- **YOUR GOAL**: Only one stretch of the data should be retyped: the lines from the line containing "How do I perform: Click the Rs" through the line containing "Click the Done button". Keep pictures out of it.

- **TASK INPUT**:
•••

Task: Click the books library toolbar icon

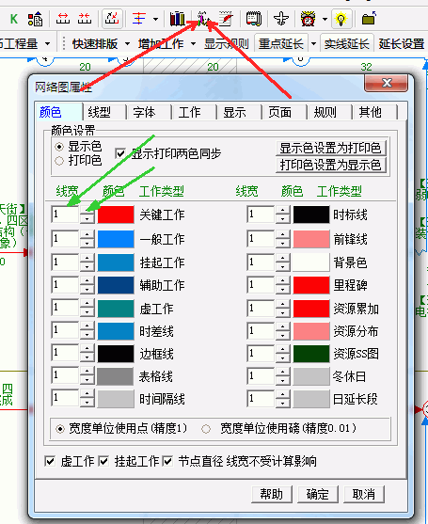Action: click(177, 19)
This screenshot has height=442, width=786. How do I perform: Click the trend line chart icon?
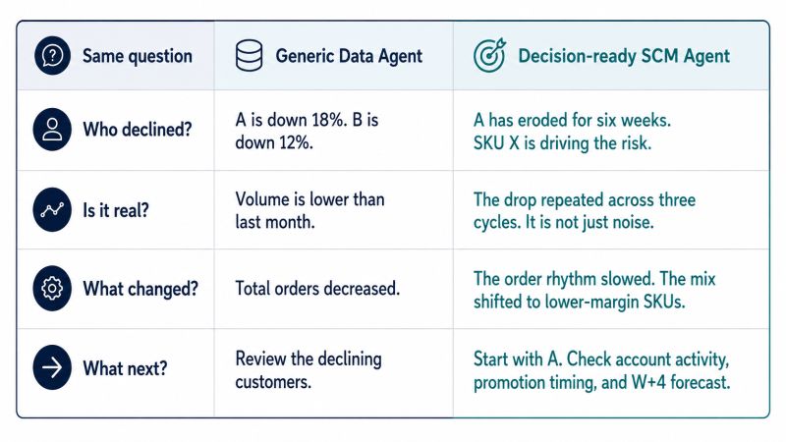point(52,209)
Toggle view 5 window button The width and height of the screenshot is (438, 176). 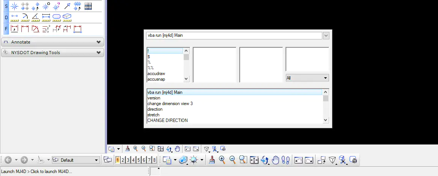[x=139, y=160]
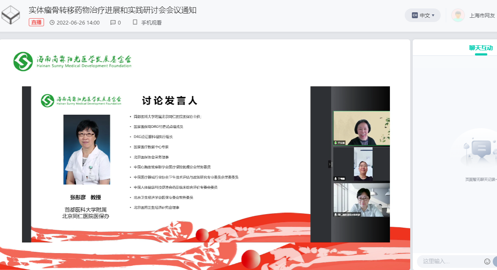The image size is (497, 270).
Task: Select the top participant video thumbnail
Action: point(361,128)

•••

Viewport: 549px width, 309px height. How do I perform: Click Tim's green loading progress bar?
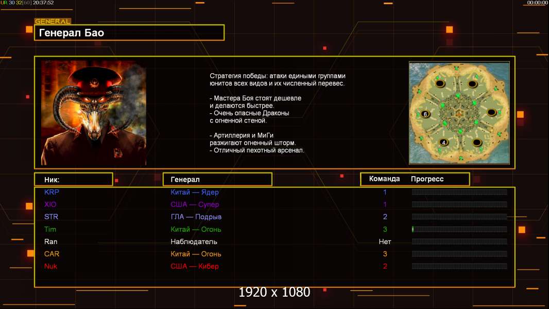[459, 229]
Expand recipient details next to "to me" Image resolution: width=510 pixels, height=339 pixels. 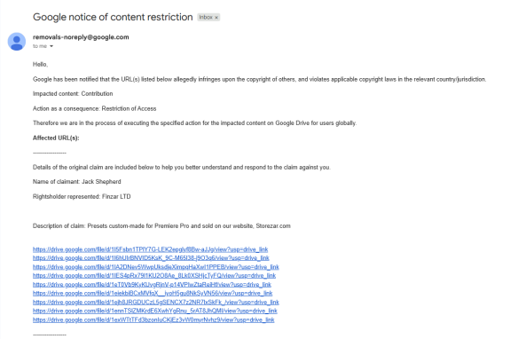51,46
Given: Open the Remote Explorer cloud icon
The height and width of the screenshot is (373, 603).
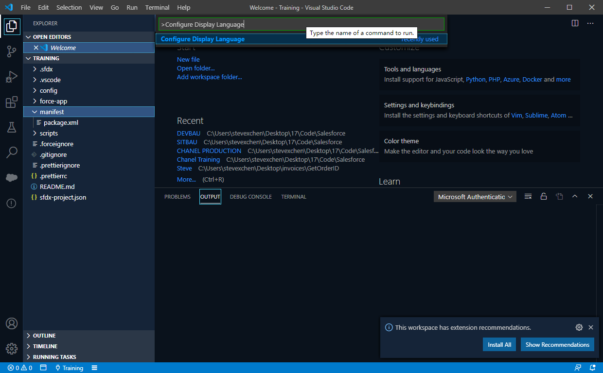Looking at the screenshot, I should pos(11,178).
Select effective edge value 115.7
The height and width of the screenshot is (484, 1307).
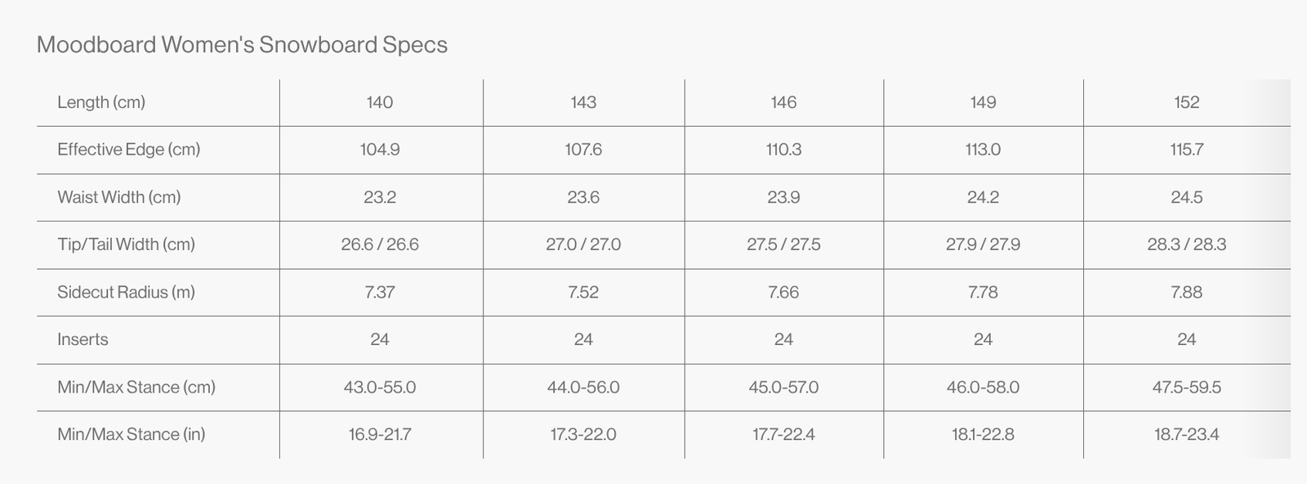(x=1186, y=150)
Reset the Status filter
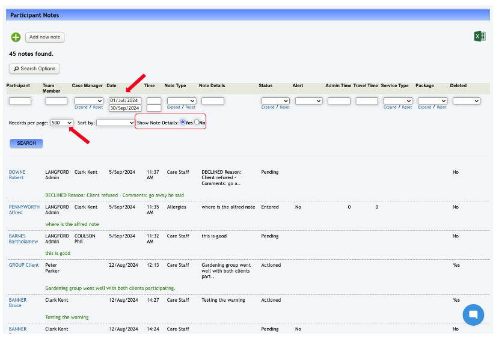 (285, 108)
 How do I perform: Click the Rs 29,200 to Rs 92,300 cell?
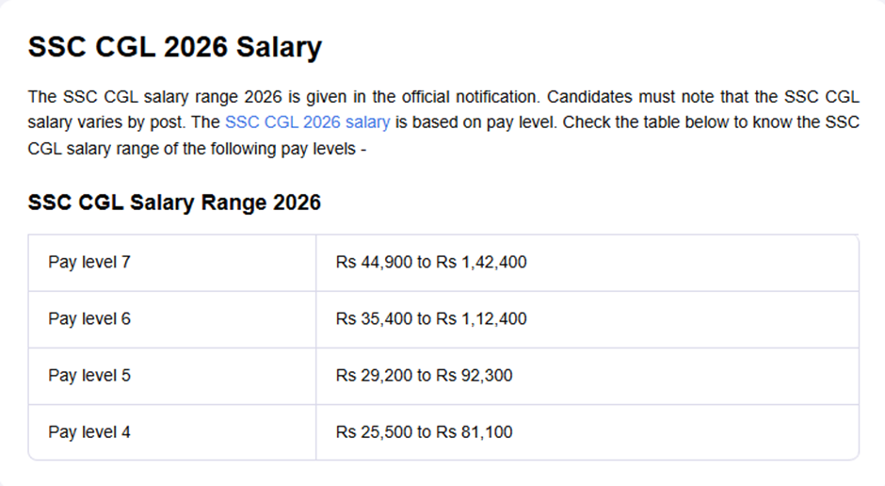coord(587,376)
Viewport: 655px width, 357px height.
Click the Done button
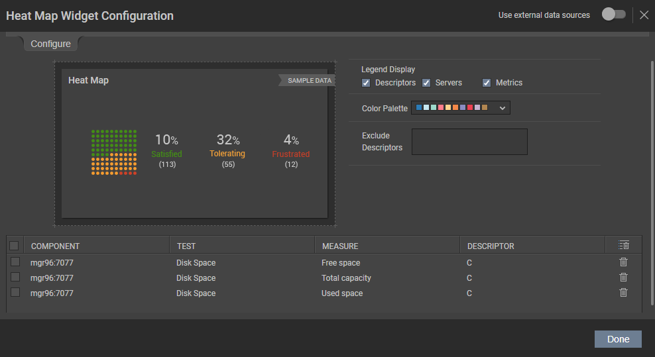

•••

- **SOLUTION**:
 How do I perform: Click the Rs 29,200 to Rs 92,300 cell?
coord(587,376)
Viewport: 655px width, 357px height.
Click the Done button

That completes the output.